SOURCE:
Begin

Reputation: 141
I believe that when you add two unsigned int
values together, the returned value's data type will be an unsigned int
.
But the addition of two unsigned int
values may return a value that is larger than an unsigned int
.
So why does unsigned int
+ unsigned int
return an unsigned int
and not some other larger data type?
Upvotes: 0
Views: 476
Reputation: 43
Because a variable + a same type variable can be only equal to that type variable , (well in some cases it will but not in your case)
example:
int + int = int a int plus another int cannot be equal to a float because it dont have the properties of a float. I hope this answers your question bye!
Upvotes: -3
Reputation: 123431
The type of a varaible does not only determine the range of values it can hold, but sloppy speaking, also how the operations are realized. If you add two unsigned
values you get an unsigned
result. If you want a different type as result (eg long unsigned
) you could cast:
unsigned x = 42;
unsigned y = 42;
long unsigned z = static_cast<long unsigned>(x) + static_cast<long unsigned>(y);
Actually the real reason is: It is defined like that. In particular unsigned overflow is well defined in C++ to wrap around and using a wider type for the result of unsigned
operators would break that behaviour.
As a contrived example, consider this loop:
for (unsigned i = i0; i != 0; ++i) {}
Note the condition! Lets assume i0 > 0
, then it can only ever be false when incrementing the maximum value of unsigned
results in 0
. This code is obfuscated and should probably make you raise an eyebrow or two in a code-review, though it is perfectly legal. Making the result type adjust depending on the value of the result, or choosing the result type such that overflow cannot happen would break this behaviour.

End

SUPPLIED MATERIAL:
Begin

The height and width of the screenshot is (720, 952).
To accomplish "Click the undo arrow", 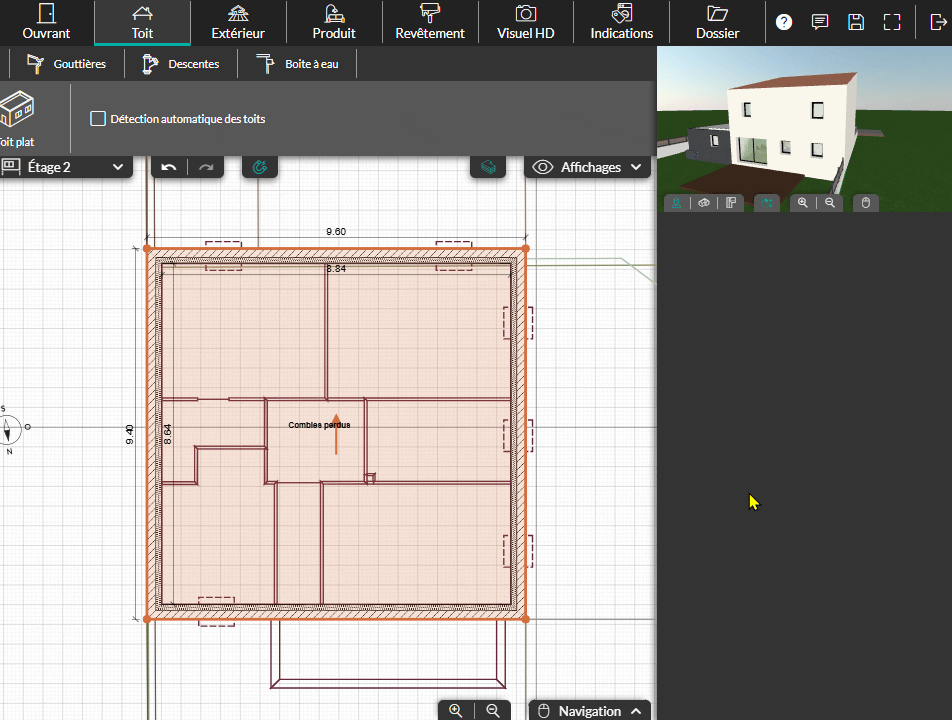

End

EXERCISE REQUIREMENTS:
A – In the text on unsigned int addition, what is unsigned overflow in C++ defined to do?
B – Please reproduce the text on unsigned int addition between "Upvotes: -3" and "break that behaviour.", inclusive.
C – According to the text on unsigned int addition, why would a wider result type for unsigned operators cause a problem?

SOLUTIONS BY TASK:
A – It is defined to wrap around.

B –
Upvotes: -3
Reputation: 123431
The type of a varaible does not only determine the range of values it can hold, but sloppy speaking, also how the operations are realized. If you add two unsigned
values you get an unsigned
result. If you want a different type as result (eg long unsigned
) you could cast:
unsigned x = 42;
unsigned y = 42;
long unsigned z = static_cast<long unsigned>(x) + static_cast<long unsigned>(y);
Actually the real reason is: It is defined like that. In particular unsigned overflow is well defined in C++ to wrap around and using a wider type for the result of unsigned
operators would break that behaviour.

C – Unsigned overflow in C++ is well defined to wrap around, and a wider result type would break that behavior. For example, a loop whose condition is i != 0 can end only if incrementing the maximum unsigned value gives 0.